1. Introduction
===============

In [2]:
import matplotlib.pyplot as plt
import os
import pandas as pd
import re
import seaborn as sns
try:
    from urllib2 import Request, urlopen
except ImportError:
    from urllib.request import Request, urlopen
from bs4 import BeautifulSoup
%matplotlib inline

2. Scraping
===========

In [3]:
def get_file(url, filename=None):
    if filename is None:
        slash = url.rindex("/")
        filename = url[slash+1:]
    if os.path.isfile(filename):
        with open(filename, 'rb') as file:
            content = file.read()
    else:
        req = Request(url, headers={'User-Agent': 'Mozilla/5.0'})
        content = urlopen(req).read()
        with open(filename, 'wb') as file:
            file.write(content)
            file.close()
    return content

3. Cleaning structured data
===========================

In [None]:
get_file("https://github.com/JabRef/abbrv.jabref.org/raw/master/journals/journal_abbreviations_webofscience.txt")
abbs = pd.read_csv("journal_abbreviations_webofscience.txt", sep='=',
                       comment='#', names=["Full Journal Title", "Abbreviation"])
abbs = abbs.applymap(lambda x: x.upper().strip())

In [None]:
get_file("https://www.researchgate.net/file.PostFileLoader.html?id=558730995e9d9735688b4631&assetKey=AS%3A273803718922244%401442291301717",
         "2014_SCI_IF.xlsx")
ifs = pd.read_excel("2014_SCI_IF.xlsx", skiprows=2, index_col=0)

In [None]:
ifs.tail()

In [None]:
skip = len(ifs) - ifs["Journal Impact Factor"].last_valid_index() + 1
ifs = pd.read_excel("2014_SCI_IF.xlsx", skiprows=2, index_col=0,
                        skip_footer=skip, parse_cols="A,B,E")

In [None]:
ifs["Full Journal Title"] = ifs["Full Journal Title"].apply(lambda x: x.upper())

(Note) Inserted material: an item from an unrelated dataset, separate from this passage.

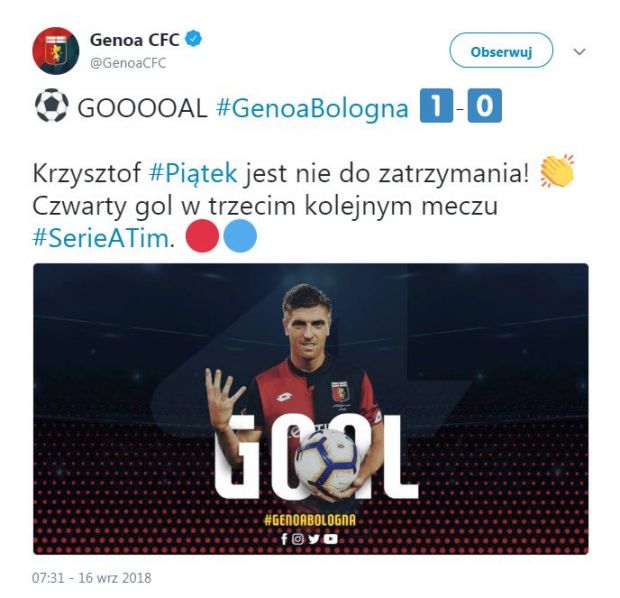
Task: Open the #GenoaBologna hashtag
Action: [312, 108]
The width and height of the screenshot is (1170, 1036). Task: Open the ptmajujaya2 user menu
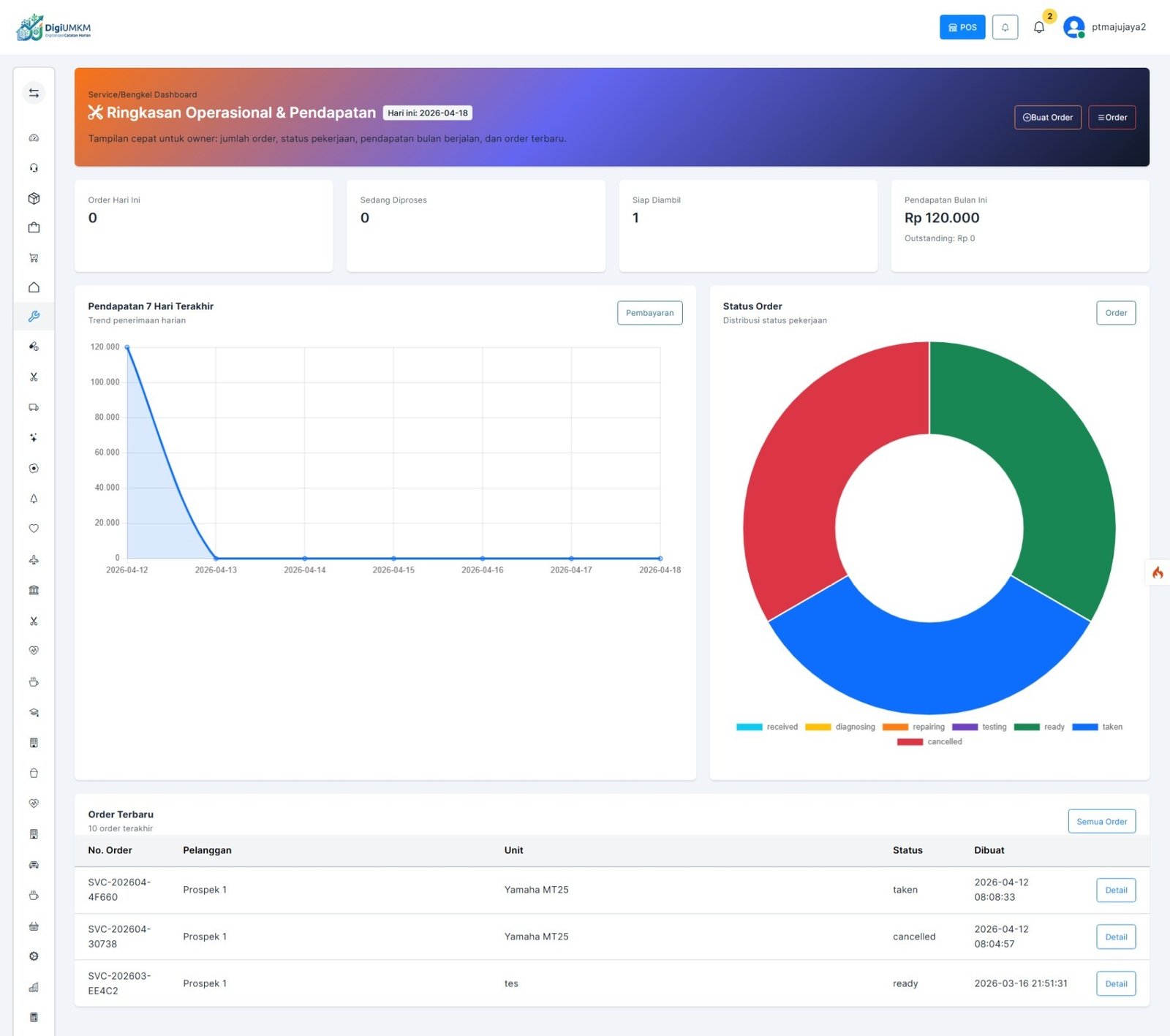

4. Cleaning and filtering of semi-structured data
=================================================

In [None]:
def get_search_result(author):
    filename = author + ".html"
    url = "https://arxiv.org/find/all/1/au:+" + author
    url += "/0/1/0/all/0/1?per_page=400"
    page = get_file(url, filename)
    return BeautifulSoup(page, "html.parser")

Let us study the results:

In [None]:
lewenstein = get_search_result("Lewenstein_M")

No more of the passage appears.